删除指定模块里的所有符号,并重新加载符号
例如:
0:000> .reload /u ntdll.dll
Unloaded ntdll.dll
.process [/i] [/p [/r]] [/P] [Process]
指定使用哪个进程的内容
!process [/s Session] [/m Module] [Process [Flags]]!process [/s Session] [/m Module] 0 Flags ImageName
扩展了进程信息的显示,内核模式命令
例如:
!process 0 0
列出所有进程和普通属性
dt [-DisplayOpts] [-SearchOpts] [module!]Name [[-SearchOpts] Field] [Address] [-l List]
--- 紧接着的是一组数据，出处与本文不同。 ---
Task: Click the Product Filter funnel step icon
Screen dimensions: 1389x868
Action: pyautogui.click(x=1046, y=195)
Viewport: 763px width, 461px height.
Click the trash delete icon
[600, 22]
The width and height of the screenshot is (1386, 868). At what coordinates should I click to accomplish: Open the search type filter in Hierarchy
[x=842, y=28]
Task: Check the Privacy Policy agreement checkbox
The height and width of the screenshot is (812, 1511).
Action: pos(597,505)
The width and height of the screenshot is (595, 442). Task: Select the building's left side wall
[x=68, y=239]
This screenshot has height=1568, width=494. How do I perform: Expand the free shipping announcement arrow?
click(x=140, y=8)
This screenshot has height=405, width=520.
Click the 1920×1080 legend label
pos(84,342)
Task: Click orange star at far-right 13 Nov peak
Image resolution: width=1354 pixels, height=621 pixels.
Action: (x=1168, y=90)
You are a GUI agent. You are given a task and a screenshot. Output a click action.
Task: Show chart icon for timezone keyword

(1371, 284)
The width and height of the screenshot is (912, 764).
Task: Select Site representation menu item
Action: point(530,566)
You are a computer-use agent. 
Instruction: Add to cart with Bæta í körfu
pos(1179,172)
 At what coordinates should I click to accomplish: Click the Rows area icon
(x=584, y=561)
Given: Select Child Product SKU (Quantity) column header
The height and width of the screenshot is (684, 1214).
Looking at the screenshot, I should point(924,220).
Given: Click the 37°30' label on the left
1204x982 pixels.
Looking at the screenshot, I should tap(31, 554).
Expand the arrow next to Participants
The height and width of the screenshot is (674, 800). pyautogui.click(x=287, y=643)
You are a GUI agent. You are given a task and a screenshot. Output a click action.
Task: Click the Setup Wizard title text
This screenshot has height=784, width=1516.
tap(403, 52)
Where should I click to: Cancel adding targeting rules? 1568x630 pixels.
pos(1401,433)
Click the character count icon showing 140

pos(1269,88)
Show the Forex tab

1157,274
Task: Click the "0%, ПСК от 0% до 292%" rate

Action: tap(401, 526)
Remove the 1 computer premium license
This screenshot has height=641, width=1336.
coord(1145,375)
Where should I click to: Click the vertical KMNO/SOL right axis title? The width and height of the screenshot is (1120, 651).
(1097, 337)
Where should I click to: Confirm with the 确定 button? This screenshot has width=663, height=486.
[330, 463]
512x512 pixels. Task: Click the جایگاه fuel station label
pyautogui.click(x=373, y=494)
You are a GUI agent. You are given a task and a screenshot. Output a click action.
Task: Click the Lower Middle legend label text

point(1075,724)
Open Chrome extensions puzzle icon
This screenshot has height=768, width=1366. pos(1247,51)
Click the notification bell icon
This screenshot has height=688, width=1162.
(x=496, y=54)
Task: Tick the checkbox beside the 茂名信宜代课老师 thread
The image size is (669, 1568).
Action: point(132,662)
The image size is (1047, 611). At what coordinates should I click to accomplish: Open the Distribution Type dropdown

dt [-DisplayOpts] Address [-l List]
dt –h
显示简单类型的数据,包括结构体和联合体
!thread [-p] [-t] [Address [Flags]]
内核态命令,扩展显示线程信息
!handle [Handle [UMFlags [TypeName]]]
!handle –?
!handle [Handle [KMFlags [Process [TypeName]]]]
!handle用于显示进程中句柄信息
线程句法规则
~. 当前线程
~# 触发异常或者调试事件的线程
~* 进程中所有线程
~Number 索引为Number的线程
~~[TID] ID为TID的线程
~[Expression]
!object Address
!object 0 Name
!object Path
!object –r
!object用于显示系统对象信息
g(G0) 用于开始执行指定进程和线程
用户模式
[~Thread] g[a] [= StartAddress] [BreakAddress ... [; BreakCommands]]
内核模式
g[a] [= StartAddress] [BreakAddress ... [; BreakCommands]]
p(Step) 单步执行一条指令或源码行
用户模式
[~Thread] p[r] [= StartAddress] [Count] ["Command"]
内核模式
p[r] [= StartAddress] [Count] ["Command"]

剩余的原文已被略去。